Las manifestaciones y enfrentamientos volvieron a tomar protagonismo en Ecuador, donde las calles desde el lunes se encuentran convulsionadas con quemas de neumáticos y lanzamientos de piedras por quienes rechazan la eliminación del subsidio de los combustibles decretado por el presidente Lenín Moreno, tras un acuerdo firmado con el Fondo Monetario Internacional (FMI).

A estas protestas que van desde la semana pasada se le sumaron miles de manifestantes indígenas que se concentraron en Quito, lo que ha provocado este martes, 8 de octubre, la evacuación del Palacio presidencial y el traslado de la sede del Gobierno de la capital a Guayaquil.

La llegada de los indígenas en la avenida 10 de Agosto condujo al inevitable choque con cientos de agentes del orden a pie y a caballo, quienes lanzaron gases lacrimógenos y trataron de cortar el paso hacia la Presidencia.

Ante estos hechos se pronunció el mandatario nacional, quien compareció ante la ciudadanía por televisión y radio para pedir calma.

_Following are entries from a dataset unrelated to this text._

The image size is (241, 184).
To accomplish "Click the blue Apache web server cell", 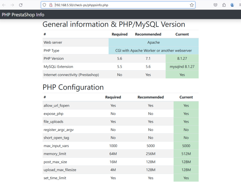I will [x=153, y=42].
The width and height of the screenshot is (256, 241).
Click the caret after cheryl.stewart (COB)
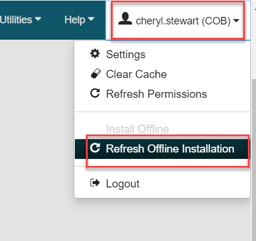tap(236, 20)
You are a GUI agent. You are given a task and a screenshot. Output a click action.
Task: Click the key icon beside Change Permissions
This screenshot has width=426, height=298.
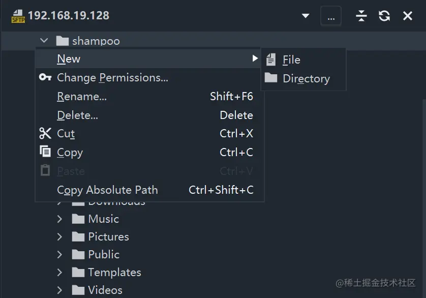coord(45,77)

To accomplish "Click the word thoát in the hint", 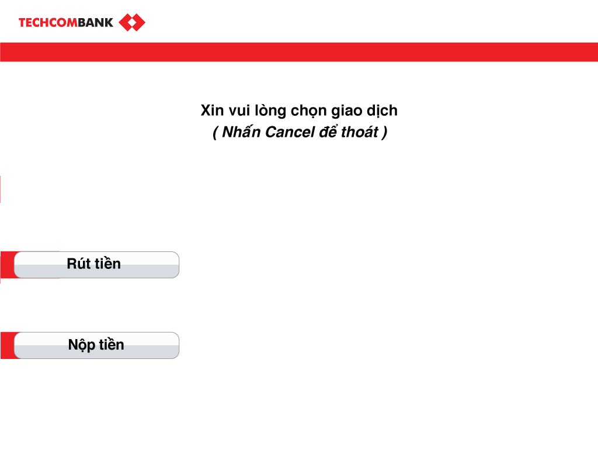I will tap(359, 133).
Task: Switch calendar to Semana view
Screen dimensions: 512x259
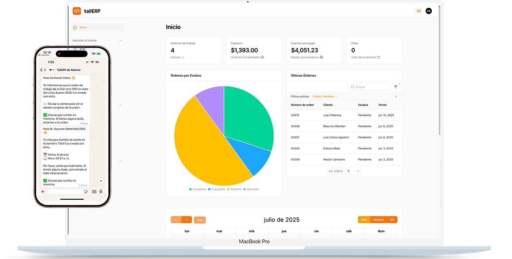Action: [378, 220]
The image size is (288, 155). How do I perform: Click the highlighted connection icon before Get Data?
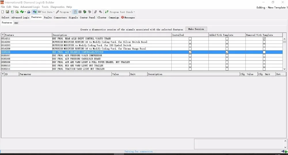(x=35, y=12)
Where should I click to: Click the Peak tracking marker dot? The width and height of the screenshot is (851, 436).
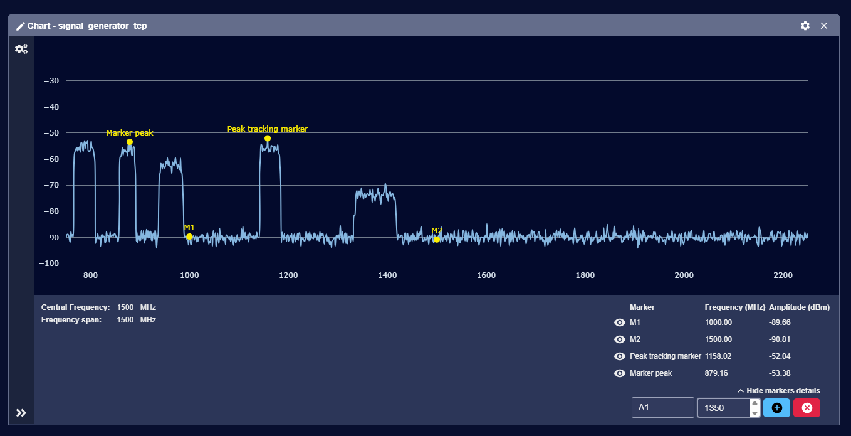click(x=268, y=137)
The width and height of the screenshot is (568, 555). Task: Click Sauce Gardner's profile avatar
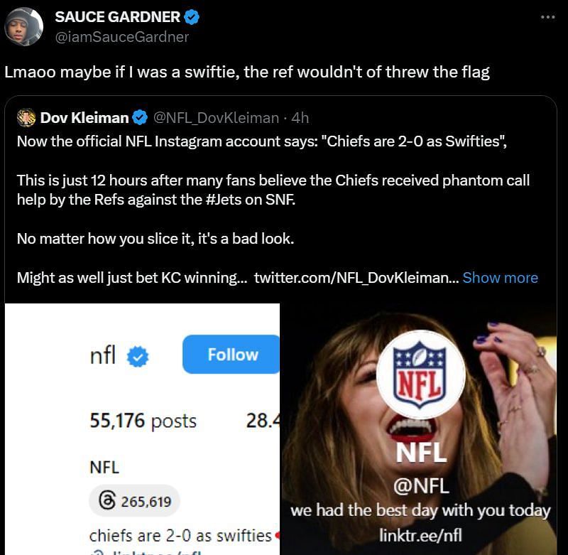click(x=24, y=27)
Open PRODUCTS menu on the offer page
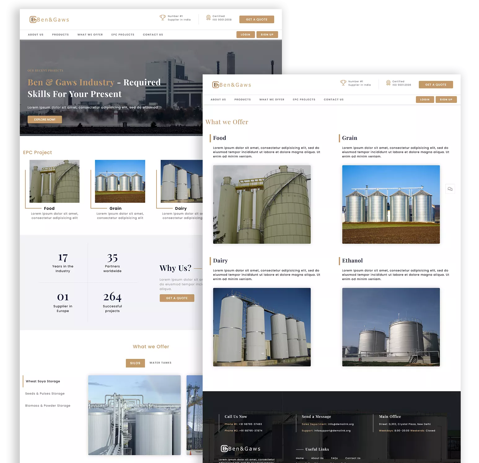 pos(242,100)
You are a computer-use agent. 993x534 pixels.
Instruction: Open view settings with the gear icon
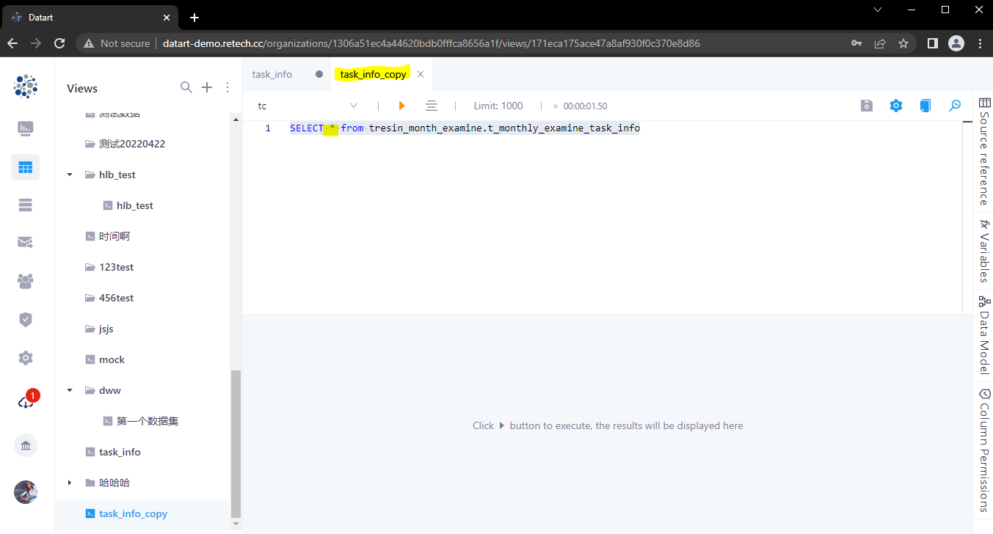click(895, 106)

Señalamientos de golpe de Estado

Al mismo tiempo, Moreno acusó al expresidente Rafael Correa, de promover un «intento de golpe de Estado» con ayuda de agentes externos de esa nación, por lo que se refirió al presidente de Venezuela, Nicolás Maduro, quien sería uno de los partícipes para auspiciar la desestabilización en esa nación.

“El sátrapa de Maduro ha activado junto con Correa su plan de desestabilización”, aseguró Moreno por radio y televisión.